The Associated Press (AP) reported Monday that tens of millions of US retirees will receive inflation adjustments to their Social Security checks of only 1.5 percent in January, among the smallest increases since automatic cost of living raises were instituted in 1975.
For the more than 20 percent of the US population that relies on Social Security benefits to pay their bills, the negligible size of the monthly increase—typically about $17—will add to the hardship resulting from five years of economic slump and sweeping cuts in social programs.
The tiny projected inflation adjustment for 2014 will follow three straight years of either negligible or nonexistent raises. This year’s increase was only 1.7 percent and there were no increases at all in 2010 and 2011. The average increase since 1975 is 4.1 percent.

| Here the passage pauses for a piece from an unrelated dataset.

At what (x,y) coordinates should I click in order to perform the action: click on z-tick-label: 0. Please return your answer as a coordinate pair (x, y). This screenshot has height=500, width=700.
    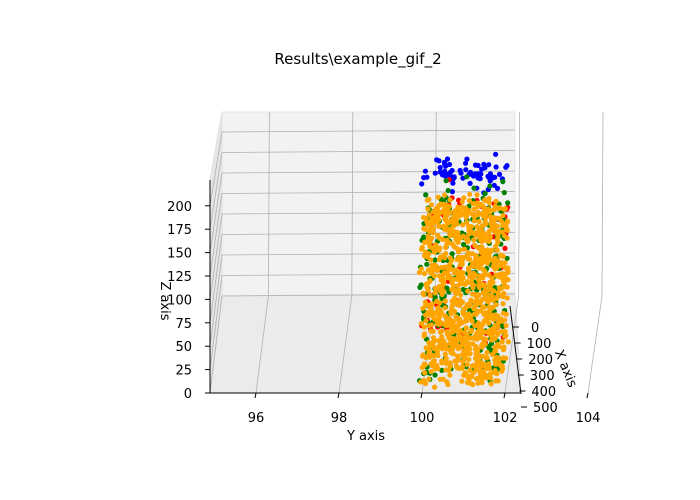
    Looking at the image, I should click on (188, 394).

The AP made its own projection based on consumer price data released by the US government, which show only a marginal increase in the cost of living. In reality, increases in basic expenses such as rent, food and utilities have severely and disproportionately impacted older Americans who rely in Social Security to escape poverty.
Due to the continued shutdown of Federal government offices, the Social Security Administration has been unable to calculate next year’s cost of living adjustment (COLA) rate for retirees and disabled workers drawing Social Security payments. It normally releases the figure in October. Social Security Administration officials say they have been unable to obtain inflation numbers for the month of September due to the furloughing of Federal employees.

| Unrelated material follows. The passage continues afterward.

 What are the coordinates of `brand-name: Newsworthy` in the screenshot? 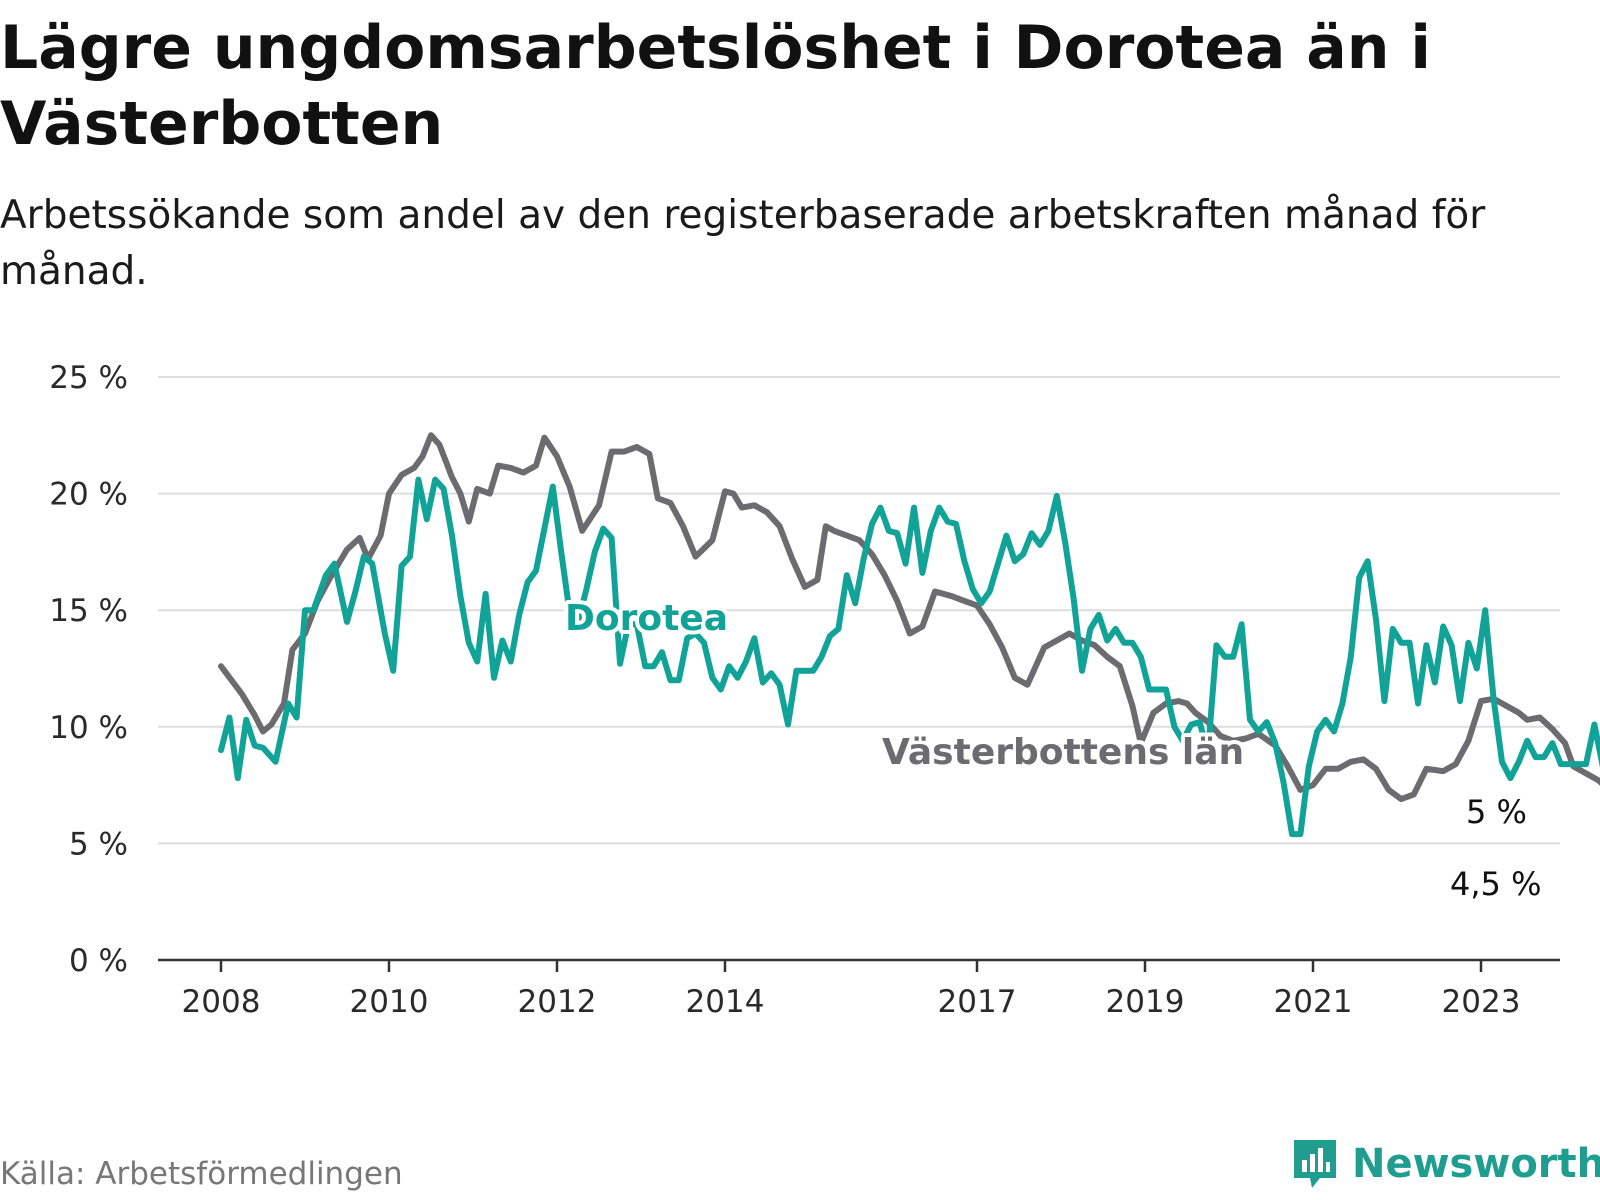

Nearly 70 percent of all senior citizens rely on Social Security payments for at least half of their income. Forty percent rely on it for nearly all of their income. The average payment is roughly $1,162 monthly, or barely $15,000 annually.
The inflation adjustment is calculated based on the rates of inflation for the months of July, August and September of the current year, which are then compared to the previous year’s numbers.
Though the Federal shutdown has not affected Social Security payments, failure to raise the debt ceiling by this Thursday could result in delays in benefit checks, with severe consequences for millions of retirees.
President Barack Obama has already proposed permanently reducing Social Security COLA increases as part of an overall package of cuts in Social Security and Medicare. He advocates the adoption of the so-called “chained” consumer price index for calculating Social Security benefits, which would substantially reduce inflation adjustments.
The attacks on the right to a secure retirement have already produced a steady increase in the number of workers above the age of 50 whose financial situation will prevent them from retiring at 60 or 65. The growth of “defined contribution” and 401k plans and decline in traditional pensions has left workers at the mercy of the stock market. The average nearly retired worker has less than $120,000 saved for his or her post-retirement years. This calculates to a monthly income of barely $575 for someone living until his or her mid-80s.
A recent poll released by the Associated Press-NORC Center for Public Affairs Research found that 82 percent of workers over the age of 50 planned to continue working into their official retirement. Another 47 percent expected they would have to postpone their retirement at least several years.